Now perhaps such ignorance has lessened or disapeared, or at least I hope it has, but I firmly believe that my colleagues and I played a part in the school’s progress.  When we first met together (me, dave, joe, mike and chanell) we wanted to change how the university and its students looked at ‘different’ and educate people to the health disparities our countries and communities have faced or will face.  Over the course of our inception we wrote two different course proposals, bought a movie series to educate students, started Culture Week and more.  We did this all without any support from the school or its administration.  However, as already mentioned, there were quite a lot of road bumps.  No one had started an organization for years at AUC, no one felt more organizations were needed, and no one knew how to start an organization.  It should be noted that Dr. Testa told me he did not know how to start another organization but months later he told Mike and Allison how to do so (they started BGLAM – Bisexuals, Gays, Lesbians and Allies in Medicine).

In the face of these obstacles we decided on a three pronged plan; assess the student body’s view, get the word out about our new organization and build a coalition of support for the DC.  So we made a survey, passed out strips of paper in classes and in the rotunda (main part of the AUC campus) and I proceeded to meet with all the heads of the different organizations.  We approached the organizations already devoted to celebrating culture or religion such as SNMA (Student National Medical Association), MSA (Muslim Student Association), JMSA (Jewish Medical Student Association), IAPMSO (Inter-Asian Pacific Medical Student Organization, now ASMA), and CMDA (Christian Medical Dental Association).  All of them joined right away except CMDA who had reservations of a political nature.  After this we approached AMSA, AMWA and the honor society, all of which joined.  AMWA later pulled out before the first culture week/talent show because the DC was not in their best interests at the time.  AMSA joined after the first culture week.

The organizations joined because they wanted to work together, they wanted to be part of something bigger and we were all tired of SGA (the student government).  Organizations were angry about the money dispursements, how the richer organizations always got extra money, and how real issues at SGA were always tabled because Dr.

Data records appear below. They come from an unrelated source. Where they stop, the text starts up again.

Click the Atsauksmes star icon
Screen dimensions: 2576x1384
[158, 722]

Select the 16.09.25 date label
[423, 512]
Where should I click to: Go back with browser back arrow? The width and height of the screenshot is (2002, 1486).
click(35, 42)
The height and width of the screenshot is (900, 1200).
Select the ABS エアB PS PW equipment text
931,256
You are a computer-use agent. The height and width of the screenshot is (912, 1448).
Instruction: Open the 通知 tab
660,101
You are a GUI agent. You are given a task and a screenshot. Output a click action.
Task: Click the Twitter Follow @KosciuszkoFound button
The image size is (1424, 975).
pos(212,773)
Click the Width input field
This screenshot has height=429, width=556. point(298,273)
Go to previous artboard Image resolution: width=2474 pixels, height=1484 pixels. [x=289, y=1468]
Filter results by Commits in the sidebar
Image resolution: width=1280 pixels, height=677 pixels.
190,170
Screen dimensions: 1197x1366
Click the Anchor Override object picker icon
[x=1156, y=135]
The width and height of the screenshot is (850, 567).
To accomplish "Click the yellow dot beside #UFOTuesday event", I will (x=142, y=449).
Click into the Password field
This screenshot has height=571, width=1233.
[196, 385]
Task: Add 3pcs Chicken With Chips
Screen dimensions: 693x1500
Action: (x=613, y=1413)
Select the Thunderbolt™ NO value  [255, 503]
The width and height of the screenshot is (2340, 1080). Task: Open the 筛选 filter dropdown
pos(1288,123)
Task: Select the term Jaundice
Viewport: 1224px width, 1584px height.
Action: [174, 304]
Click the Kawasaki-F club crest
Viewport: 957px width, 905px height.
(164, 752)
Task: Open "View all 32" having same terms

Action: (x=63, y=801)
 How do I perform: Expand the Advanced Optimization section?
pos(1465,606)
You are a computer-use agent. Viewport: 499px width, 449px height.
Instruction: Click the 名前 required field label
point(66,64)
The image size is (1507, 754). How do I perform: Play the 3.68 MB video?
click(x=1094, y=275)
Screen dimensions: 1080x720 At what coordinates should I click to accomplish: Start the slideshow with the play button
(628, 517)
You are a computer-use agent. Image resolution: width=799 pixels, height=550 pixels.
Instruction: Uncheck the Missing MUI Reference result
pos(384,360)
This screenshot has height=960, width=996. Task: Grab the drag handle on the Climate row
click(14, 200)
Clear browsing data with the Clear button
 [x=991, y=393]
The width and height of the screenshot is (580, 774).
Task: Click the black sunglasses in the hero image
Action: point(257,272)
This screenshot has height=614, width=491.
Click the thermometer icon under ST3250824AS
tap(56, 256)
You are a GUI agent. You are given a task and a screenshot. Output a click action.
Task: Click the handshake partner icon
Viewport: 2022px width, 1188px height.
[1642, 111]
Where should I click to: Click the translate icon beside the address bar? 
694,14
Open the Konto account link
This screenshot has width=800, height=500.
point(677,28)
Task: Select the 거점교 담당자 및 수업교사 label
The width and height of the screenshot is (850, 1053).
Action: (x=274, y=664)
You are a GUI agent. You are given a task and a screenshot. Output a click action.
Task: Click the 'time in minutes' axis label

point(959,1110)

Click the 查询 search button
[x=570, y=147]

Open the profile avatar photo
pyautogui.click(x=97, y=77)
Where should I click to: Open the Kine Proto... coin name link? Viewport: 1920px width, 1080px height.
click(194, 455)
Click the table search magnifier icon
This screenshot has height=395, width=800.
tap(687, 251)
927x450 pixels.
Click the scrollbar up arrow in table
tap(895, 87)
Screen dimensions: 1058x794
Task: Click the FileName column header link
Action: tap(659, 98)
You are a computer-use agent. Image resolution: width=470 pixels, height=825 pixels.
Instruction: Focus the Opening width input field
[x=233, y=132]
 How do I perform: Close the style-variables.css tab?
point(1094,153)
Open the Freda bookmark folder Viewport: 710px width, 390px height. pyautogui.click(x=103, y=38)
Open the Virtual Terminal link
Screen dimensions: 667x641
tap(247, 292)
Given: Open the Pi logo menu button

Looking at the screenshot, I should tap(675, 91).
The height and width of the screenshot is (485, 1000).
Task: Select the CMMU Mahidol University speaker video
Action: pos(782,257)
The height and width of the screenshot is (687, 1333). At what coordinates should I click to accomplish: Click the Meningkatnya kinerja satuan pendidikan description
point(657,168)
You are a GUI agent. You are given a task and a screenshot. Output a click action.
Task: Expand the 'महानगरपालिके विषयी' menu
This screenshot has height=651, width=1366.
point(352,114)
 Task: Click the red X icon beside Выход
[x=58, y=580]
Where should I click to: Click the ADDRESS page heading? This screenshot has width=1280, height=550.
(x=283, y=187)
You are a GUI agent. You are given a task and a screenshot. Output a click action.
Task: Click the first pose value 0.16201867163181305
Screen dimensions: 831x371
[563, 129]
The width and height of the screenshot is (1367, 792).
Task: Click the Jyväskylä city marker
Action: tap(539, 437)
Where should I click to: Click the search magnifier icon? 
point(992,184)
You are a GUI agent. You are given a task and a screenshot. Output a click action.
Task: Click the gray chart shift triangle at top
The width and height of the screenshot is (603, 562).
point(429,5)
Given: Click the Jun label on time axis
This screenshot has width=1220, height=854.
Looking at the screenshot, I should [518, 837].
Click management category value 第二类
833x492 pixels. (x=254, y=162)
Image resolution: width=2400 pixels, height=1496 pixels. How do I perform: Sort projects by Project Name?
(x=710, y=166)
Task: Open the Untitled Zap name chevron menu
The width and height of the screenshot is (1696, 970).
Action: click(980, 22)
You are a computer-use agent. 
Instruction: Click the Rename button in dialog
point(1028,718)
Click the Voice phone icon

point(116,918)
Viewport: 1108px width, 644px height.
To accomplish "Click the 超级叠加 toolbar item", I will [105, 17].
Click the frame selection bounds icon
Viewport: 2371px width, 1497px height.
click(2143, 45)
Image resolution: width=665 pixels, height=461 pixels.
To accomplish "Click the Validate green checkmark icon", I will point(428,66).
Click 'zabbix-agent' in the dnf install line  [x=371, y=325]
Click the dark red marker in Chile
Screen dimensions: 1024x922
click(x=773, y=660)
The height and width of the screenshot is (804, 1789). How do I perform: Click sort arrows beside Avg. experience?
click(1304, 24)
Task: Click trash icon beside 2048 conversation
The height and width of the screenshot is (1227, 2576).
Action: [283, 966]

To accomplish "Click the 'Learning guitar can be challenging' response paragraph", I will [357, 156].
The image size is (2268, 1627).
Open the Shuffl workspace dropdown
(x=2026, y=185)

Testa or whomever found the idea too dangerous.  Essentially, people felt like SGA was no longer worth their time.  As one teacher put it, “SGA is perhaps the most powerful tool students have and it is definitely muzzled, spade and neutered”.

As we collected surverys and we began to see such trends in our classes, we also quickly found that we weren’t going to get any support from SGA or the administration.  It was about this time that an idea of mine was seriously considered.  My idea was to have the DC also serve as an answer to the SGA’s corruption.  I felt that perhaps the DC could serve as another Student Government branch and/or replace the SGA.  Unfortunately, things didn’t work out that way.

But what do YOU think??  Does the SGA work as it is supposed to??  Should schools put their money where their mouth is when they teach concepts like “professionalism”??